▸ **HOW TO COMPLETE THIS TASK**: With pictures removed, output every record below exactly as written.
* * * * *
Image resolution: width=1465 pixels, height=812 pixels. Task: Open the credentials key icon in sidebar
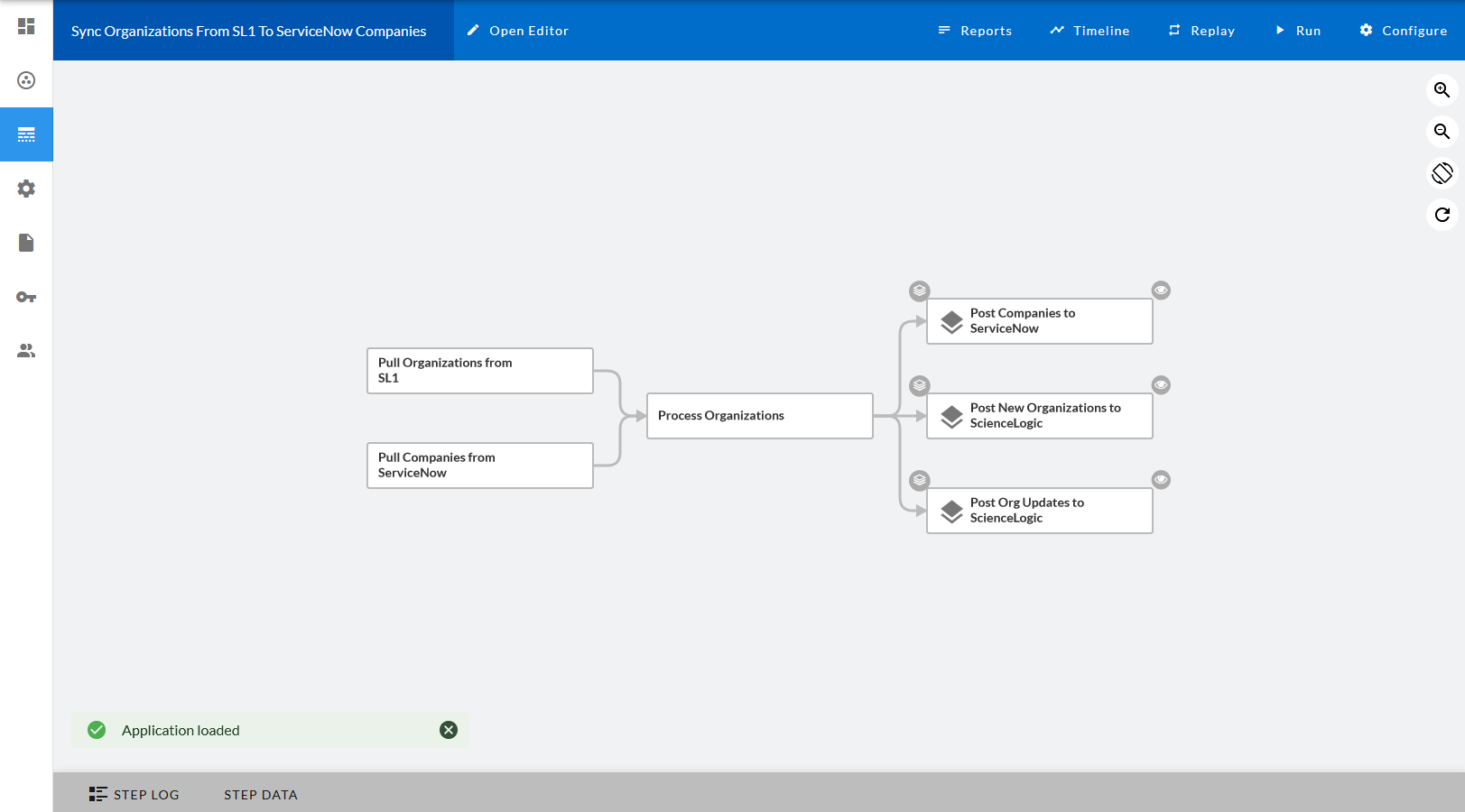tap(26, 297)
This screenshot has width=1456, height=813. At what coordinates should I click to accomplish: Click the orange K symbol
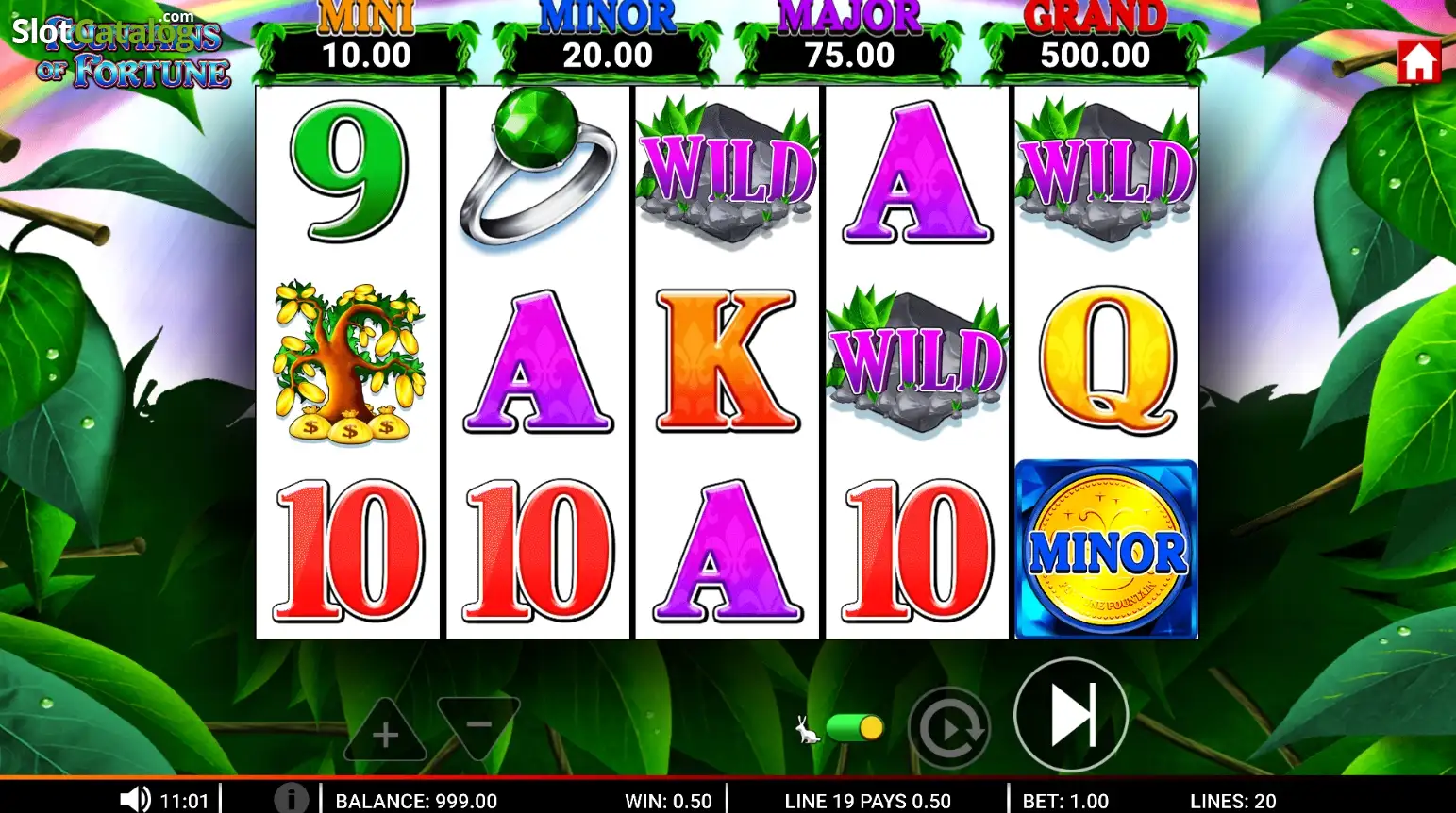point(727,361)
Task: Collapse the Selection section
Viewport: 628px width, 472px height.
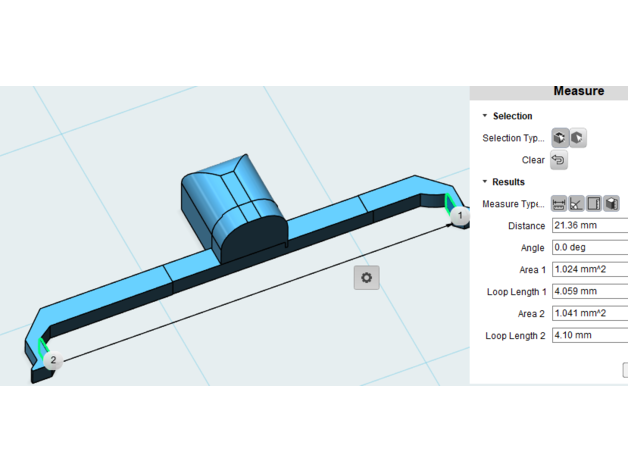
* * * * *
▸ **THE COMPLETED TASK**:
Image resolution: width=1465 pixels, height=812 pixels. Task: Open the credentials key icon in sidebar
tap(26, 297)
This screenshot has width=1456, height=813. At what coordinates should I click to accomplish: Click the orange K symbol
point(727,361)
Task: Collapse the Selection section
Viewport: 628px width, 472px height.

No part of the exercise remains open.